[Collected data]
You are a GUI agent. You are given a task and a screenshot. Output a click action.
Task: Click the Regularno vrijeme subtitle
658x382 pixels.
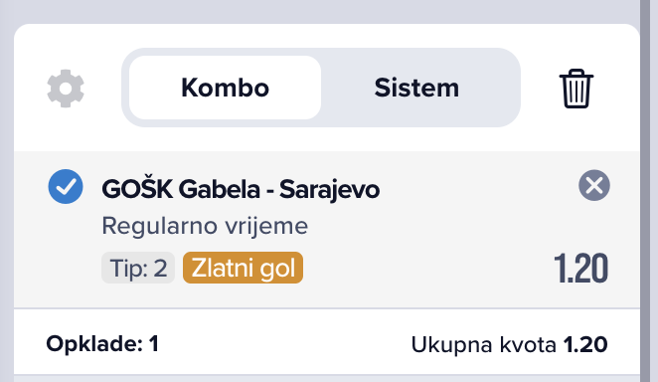205,226
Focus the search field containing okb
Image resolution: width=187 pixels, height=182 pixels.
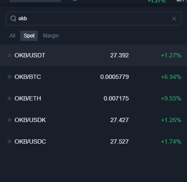click(x=94, y=19)
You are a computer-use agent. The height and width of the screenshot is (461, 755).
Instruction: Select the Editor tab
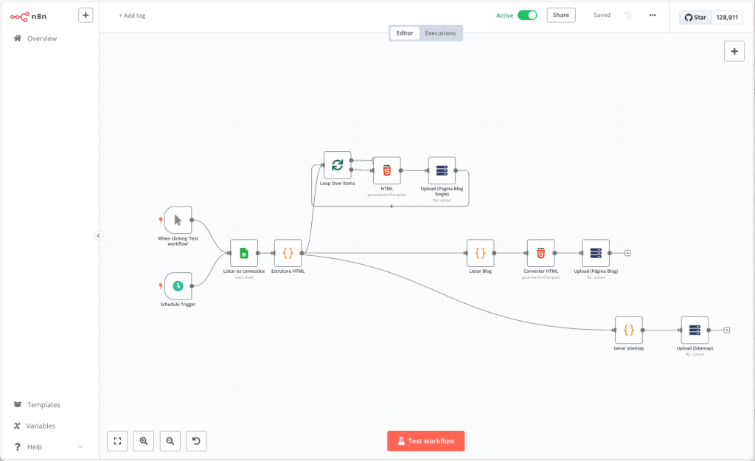tap(405, 33)
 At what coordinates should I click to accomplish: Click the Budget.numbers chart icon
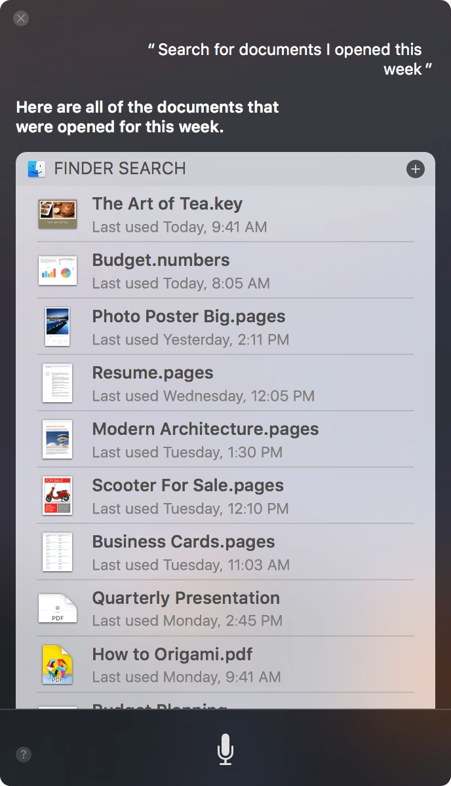58,271
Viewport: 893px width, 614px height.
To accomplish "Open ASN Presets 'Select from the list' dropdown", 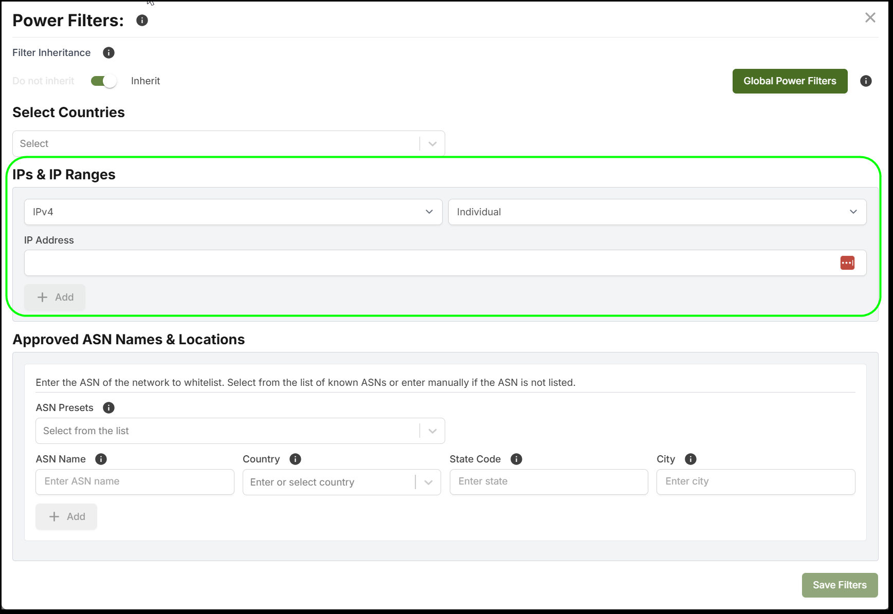I will coord(240,431).
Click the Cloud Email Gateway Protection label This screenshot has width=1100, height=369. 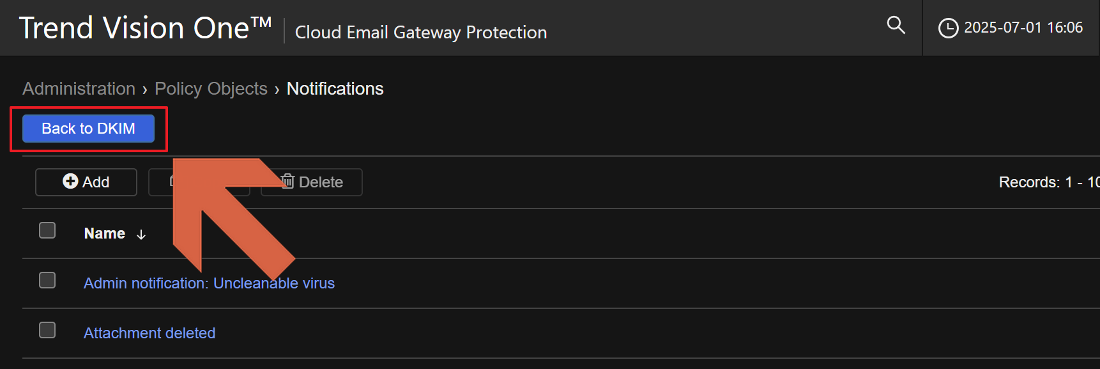[420, 32]
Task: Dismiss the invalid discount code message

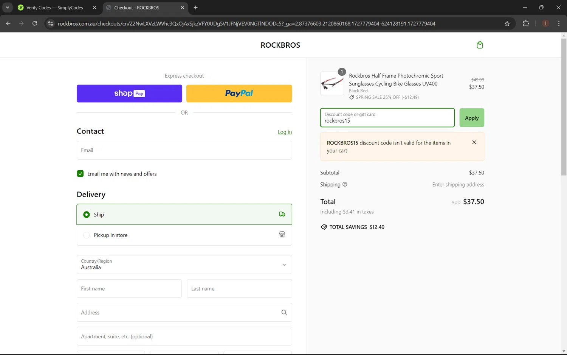Action: [x=474, y=142]
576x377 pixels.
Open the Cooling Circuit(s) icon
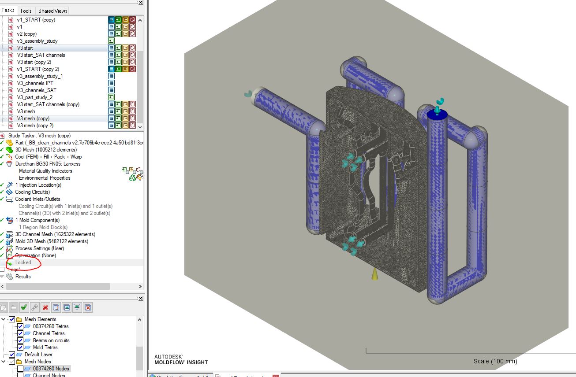(9, 192)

_WHAT YOU SHOULD DO_
Scan the entries above, and wherever a line holds the string "agent", copy it.

_REPLY TO THE EXERCISE_
You are a GUI agent. You are given a task and a screenshot. Output a click action.
You are a computer-use agent. The height and width of the screenshot is (461, 755).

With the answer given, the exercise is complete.